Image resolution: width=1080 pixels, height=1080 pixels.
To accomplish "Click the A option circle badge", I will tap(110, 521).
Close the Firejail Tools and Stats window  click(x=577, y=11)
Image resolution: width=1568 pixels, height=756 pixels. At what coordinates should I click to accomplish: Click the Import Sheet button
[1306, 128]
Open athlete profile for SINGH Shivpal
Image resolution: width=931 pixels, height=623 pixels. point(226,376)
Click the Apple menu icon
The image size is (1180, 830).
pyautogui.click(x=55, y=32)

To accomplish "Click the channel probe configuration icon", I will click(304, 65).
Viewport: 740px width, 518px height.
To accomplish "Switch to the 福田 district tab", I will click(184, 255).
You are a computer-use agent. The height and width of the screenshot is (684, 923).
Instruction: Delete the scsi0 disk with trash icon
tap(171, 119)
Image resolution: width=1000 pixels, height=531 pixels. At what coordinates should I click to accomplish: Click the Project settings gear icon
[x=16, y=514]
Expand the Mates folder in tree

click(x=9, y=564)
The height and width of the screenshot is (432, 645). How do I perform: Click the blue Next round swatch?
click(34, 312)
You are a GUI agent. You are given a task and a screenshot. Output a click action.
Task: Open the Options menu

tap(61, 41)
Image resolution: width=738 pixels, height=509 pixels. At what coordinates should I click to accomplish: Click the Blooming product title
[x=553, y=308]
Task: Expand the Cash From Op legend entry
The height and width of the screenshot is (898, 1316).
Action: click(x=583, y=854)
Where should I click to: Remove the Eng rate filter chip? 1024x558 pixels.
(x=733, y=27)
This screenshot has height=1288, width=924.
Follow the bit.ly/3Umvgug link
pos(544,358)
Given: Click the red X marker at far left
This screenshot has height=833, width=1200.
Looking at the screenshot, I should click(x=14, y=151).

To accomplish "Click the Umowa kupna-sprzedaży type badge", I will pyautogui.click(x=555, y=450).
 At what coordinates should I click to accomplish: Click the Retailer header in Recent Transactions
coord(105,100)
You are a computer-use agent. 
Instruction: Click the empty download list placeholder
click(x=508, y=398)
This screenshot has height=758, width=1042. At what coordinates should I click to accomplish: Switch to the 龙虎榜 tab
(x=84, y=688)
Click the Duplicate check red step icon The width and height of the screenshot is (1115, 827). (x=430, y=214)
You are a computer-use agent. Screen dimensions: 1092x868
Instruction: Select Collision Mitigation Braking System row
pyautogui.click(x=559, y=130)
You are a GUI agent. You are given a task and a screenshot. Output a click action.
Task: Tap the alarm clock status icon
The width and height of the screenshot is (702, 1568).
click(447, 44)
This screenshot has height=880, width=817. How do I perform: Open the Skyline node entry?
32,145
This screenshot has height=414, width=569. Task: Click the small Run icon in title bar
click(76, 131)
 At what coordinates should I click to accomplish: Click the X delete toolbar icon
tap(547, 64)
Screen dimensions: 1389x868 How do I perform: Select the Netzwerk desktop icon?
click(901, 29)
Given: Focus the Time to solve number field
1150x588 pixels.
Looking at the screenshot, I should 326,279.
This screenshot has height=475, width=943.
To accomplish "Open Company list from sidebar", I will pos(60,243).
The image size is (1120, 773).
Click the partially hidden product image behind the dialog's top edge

GIVEN EXERCISE - Recast the listing, from its first line up to and including the line containing "tap(171, 119)", as a Markdown table with the columns Row and Line. Number each line in sequence and omit blank lines.

EXPECTED ANSWER -
| Row | Line |
|---|---|
| 1 | Image resolution: width=1080 pixels, height=1080 pixels. |
| 2 | To accomplish "Click the A option circle badge", I will tap(110, 521). |
| 3 | Close the Firejail Tools and Stats window  click(x=577, y=11) |
| 4 | Image resolution: width=1568 pixels, height=756 pixels. At what coordinates should I click to accomplish: Click the Import Sheet button |
| 5 | [1306, 128] |
| 6 | Open athlete profile for SINGH Shivpal |
| 7 | Image resolution: width=931 pixels, height=623 pixels. point(226,376) |
| 8 | Click the Apple menu icon |
| 9 | The image size is (1180, 830). |
| 10 | pyautogui.click(x=55, y=32) |
| 11 | To accomplish "Click the channel probe configuration icon", I will click(304, 65). |
| 12 | Viewport: 740px width, 518px height. |
| 13 | To accomplish "Switch to the 福田 district tab", I will click(184, 255). |
| 14 | You are a computer-use agent. The height and width of the screenshot is (684, 923). |
| 15 | Instruction: Delete the scsi0 disk with trash icon |
| 16 | tap(171, 119) |